Hal ini sesuai dengan Widyarso (2006) yang menyatakan bahwa Orang tua mempunyai peranan penting dalam menjaga perilaku generasi muda karena orang tuanya merupakan contoh bagi remaja. Apabila sikap yang buruk dari orang tua tertanam dalam cara bergaul remaja, maka akan menjadi hal yang sulit untuk merubah dan mengoreksinya. Dewasa ini, banyak orang tua yang kurang memperhatikan kondisi psikologis remaja. Hal tersebut disebabkan karena orang tua sudah sibuk dengan pekerjaannya dan tidak mempunyai waktu untuk berkumpul bersama keluarganya sehingga remaja rentan terkena pengaruh pergaulan yang merugikan akibat kurangnya pengawasan.

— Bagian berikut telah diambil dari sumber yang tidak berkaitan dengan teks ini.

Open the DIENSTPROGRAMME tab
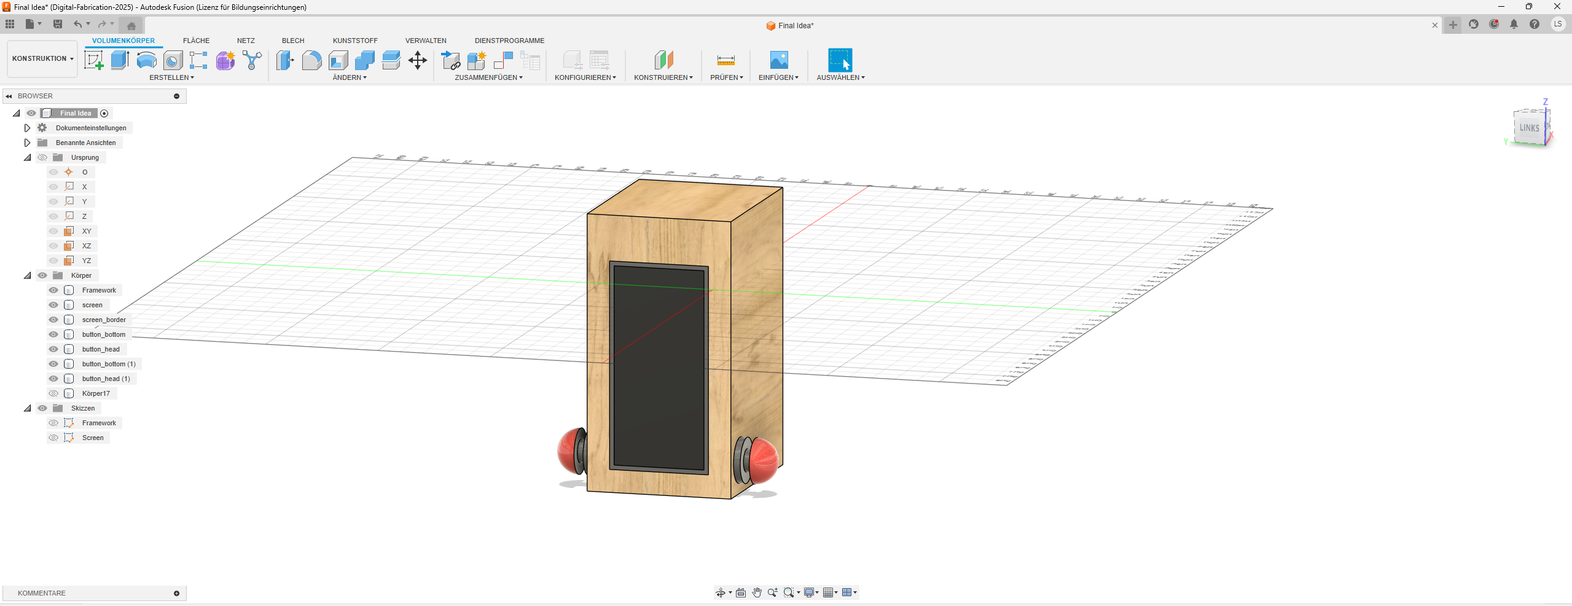 [x=509, y=41]
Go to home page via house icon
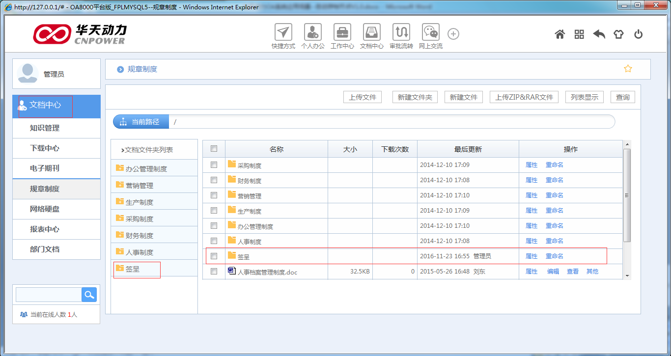The width and height of the screenshot is (671, 356). 559,34
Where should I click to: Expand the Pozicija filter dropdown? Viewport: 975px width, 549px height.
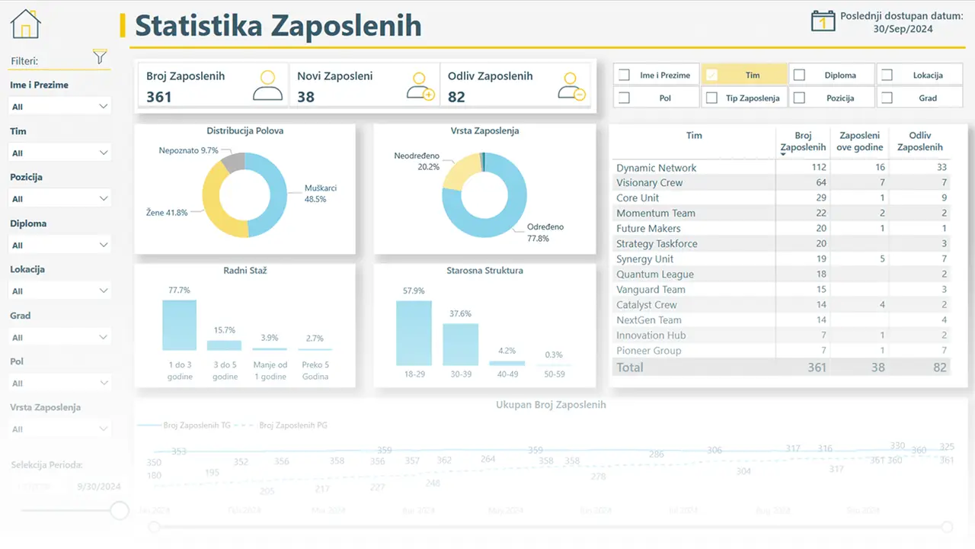point(60,198)
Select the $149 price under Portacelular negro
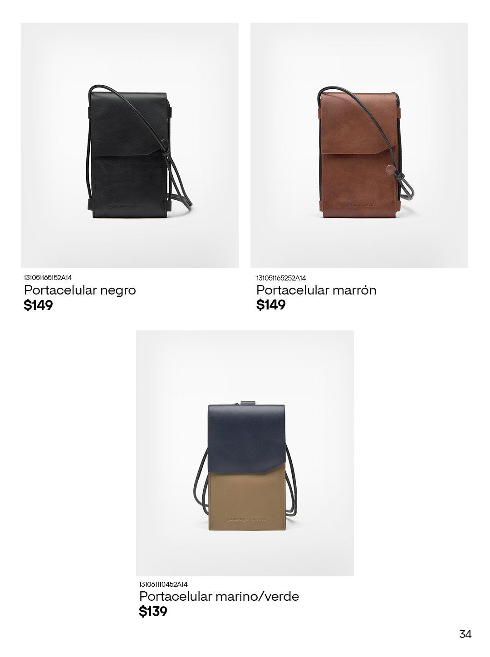The image size is (490, 657). (39, 305)
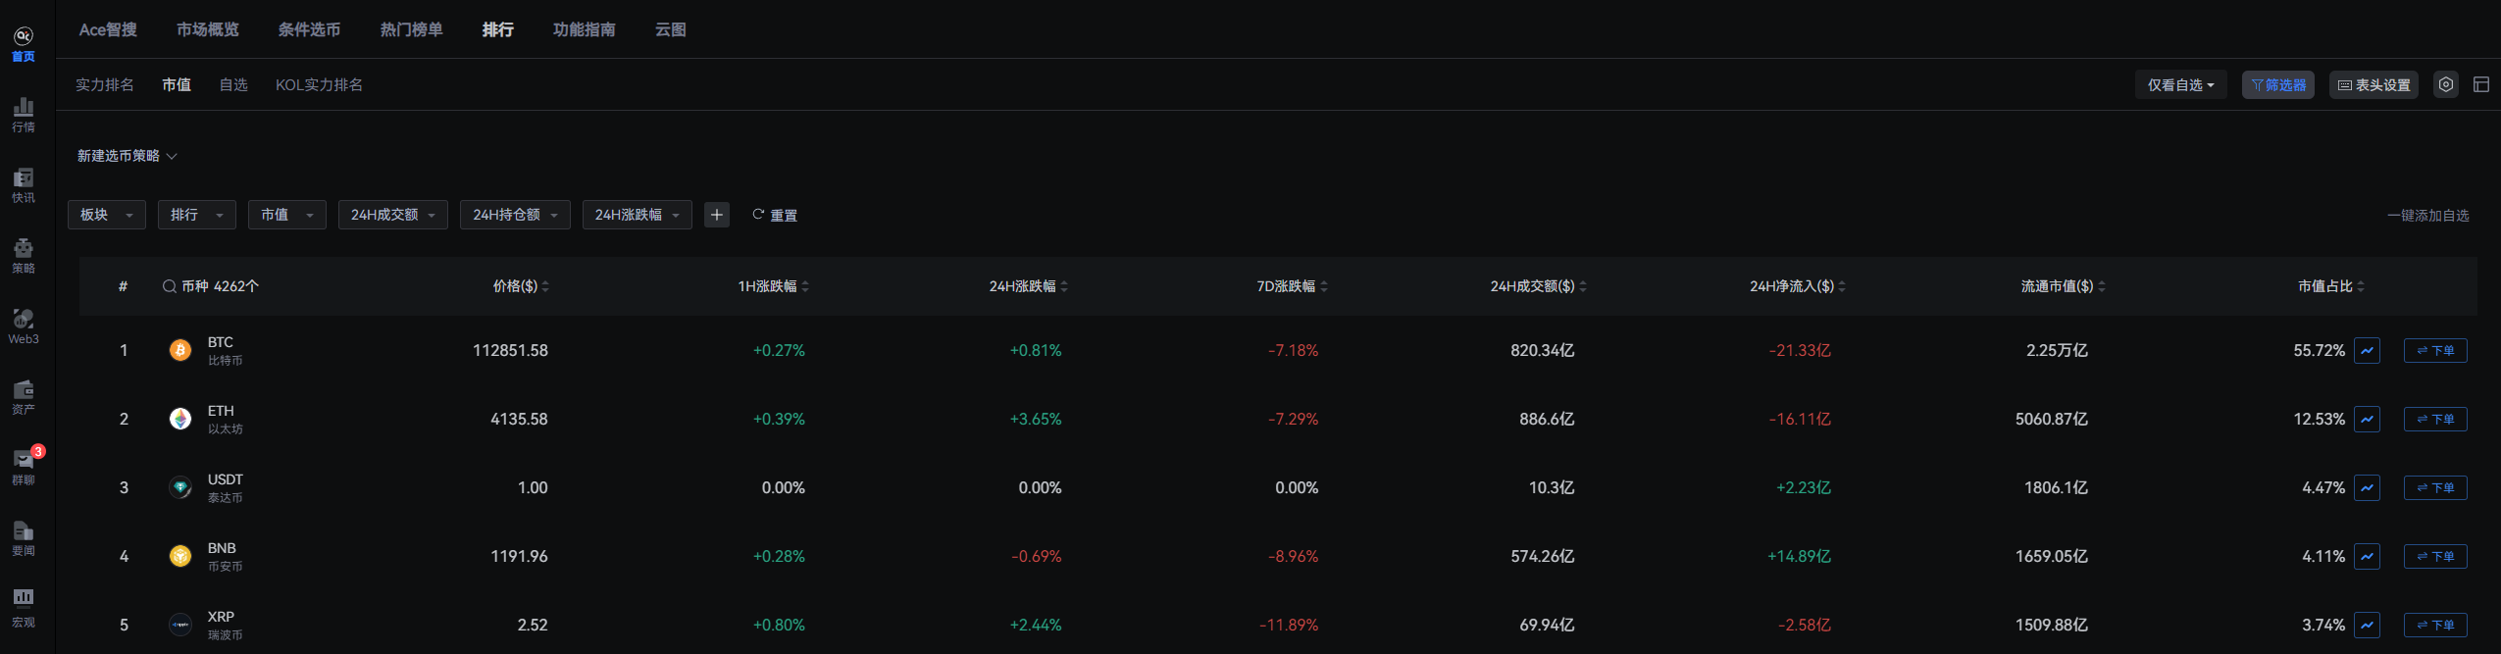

Alasan partisipan I dan II membuat mini video pornografi adalah atas dasar iseng dan manifestasi rasa sayang. Unsur komersialitas bukan menjadi salah satu alasan mereka melakukan tindakan tersebut, meskipun mereka menerima imbalan berupa uang atas hasil penyebaran tersebut namun bagi mereka hal itu hanya menambah keseruan dalam hubungan mereka.

Hal ini bertentangan dengan Sony (2007) yang menyatakan beberapa pelaku pembuat video porno bertindak atas nama uang. Sebagian besar pria melakukan hal tersebut untuk bisnis, mereka berusaha membujuk pasangannya agar bersedia direkam dengan tubuh telanjang dan menjual hasil rekaman tersebut ke situs-situs seks komersial. Sementara para wanita yang dibayar untuk rekaman video porno tersebut mengatakan bahwa mereka melakukan hal tersebut karena membutuhkan uang.